At present, the body's rules of governance prevent it from giving grants to organisations such as privately-owned stately homes or historic grounds. However, a new discussion process is currently underway that could pave the way for major change.
The consultation, which will end on 26 April, has invited views from anyone interested in the work of the HLF. At a symposium held in London, head of operations Robert Bewley said: "We currently don't fund any project for private benefit. But we may have to do more to support heritage in private ownership."
He suggested that private sites such as stately homes might be able to get grants if they were able to provide public access - at least for certain periods - free of charge. "We will have to prove that there is a public benefit," he said.
He added that the Parks for People initiative, which awards grants of between £250,000 and £5m, could extend its remit to include cemeteries.
"There are cemeteries that are used for public recreation and quiet enjoyment. We feel that these should be eligible for HLF funds."
He said he would be "surprised" if these measures were not put into effect as a consequence of the ongoing consultation.

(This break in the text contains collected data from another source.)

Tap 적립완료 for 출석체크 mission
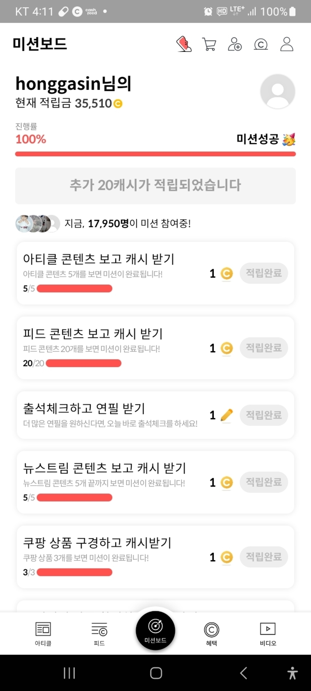This screenshot has width=311, height=691. point(264,415)
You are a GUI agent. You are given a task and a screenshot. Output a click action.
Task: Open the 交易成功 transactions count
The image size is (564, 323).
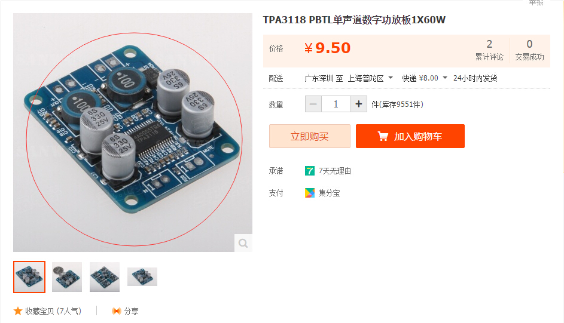(x=529, y=50)
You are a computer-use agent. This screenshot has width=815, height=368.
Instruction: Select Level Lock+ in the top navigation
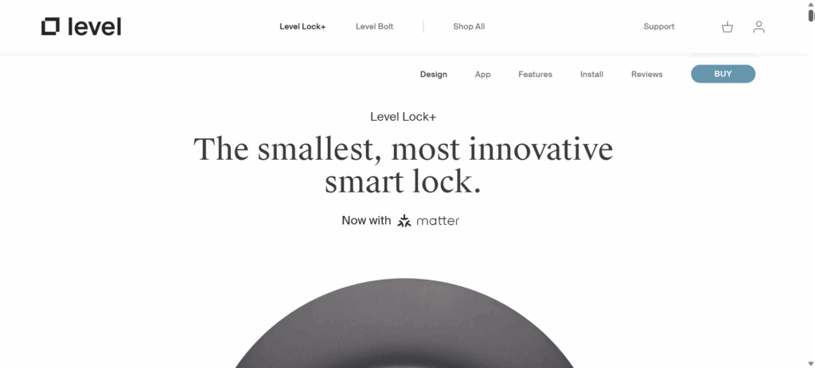click(x=302, y=26)
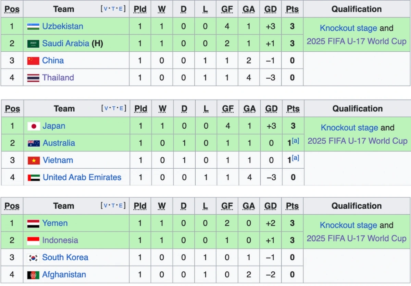This screenshot has height=286, width=411.
Task: Open footnote [a] next to Australia's points
Action: click(295, 141)
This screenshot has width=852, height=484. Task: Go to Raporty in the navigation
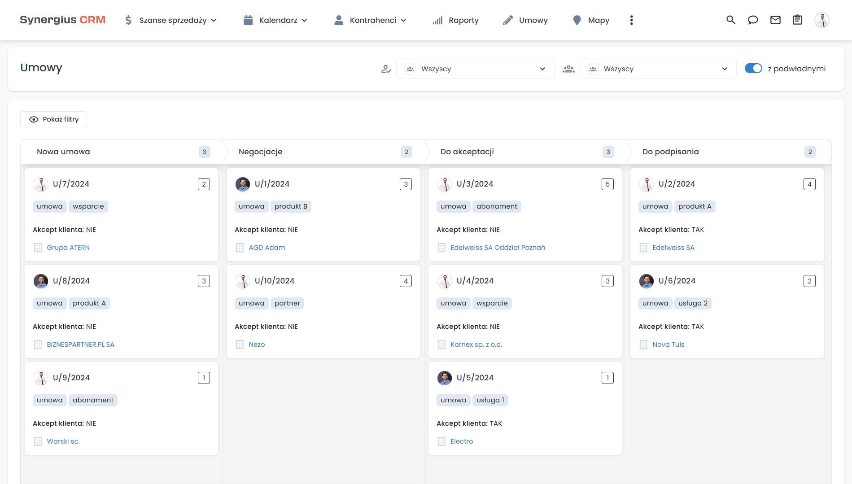tap(455, 20)
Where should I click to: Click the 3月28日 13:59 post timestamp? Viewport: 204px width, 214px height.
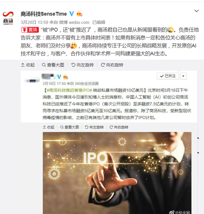pos(35,22)
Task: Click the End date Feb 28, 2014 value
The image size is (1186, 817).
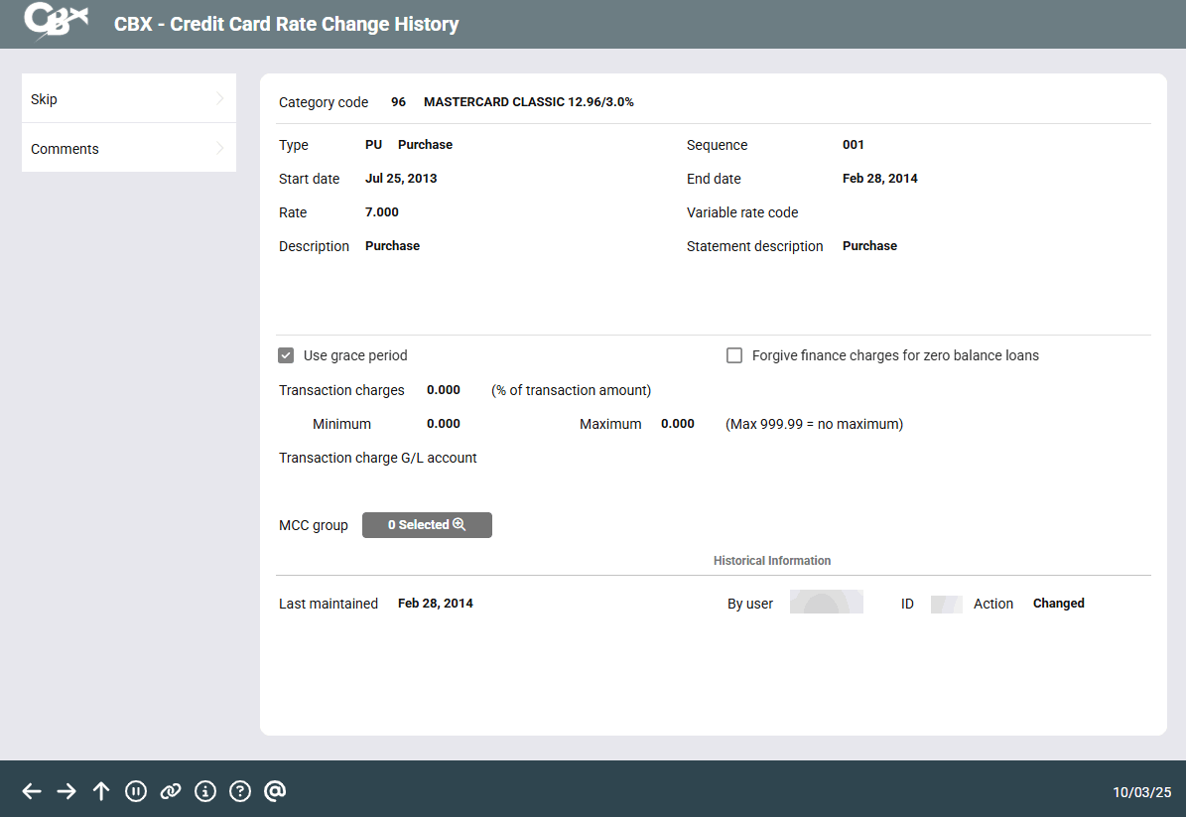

In addition, the HLF hopes to simplify its procedure for giving out small grants - between £3,000 and £200,000.
The grant-making body also plans to assist councils struggling to meet management requirements for projects it has funded. It hopes this will help protect front-line services.
An HLF representative said: "If a park is worried that it may breach our contract then it should tell us at the earliest opportunity so we can work together on finding a good solution."
£527m - Value of grants distributed among 550 public parks across the country by the Heritage Lottery Fund since it was established.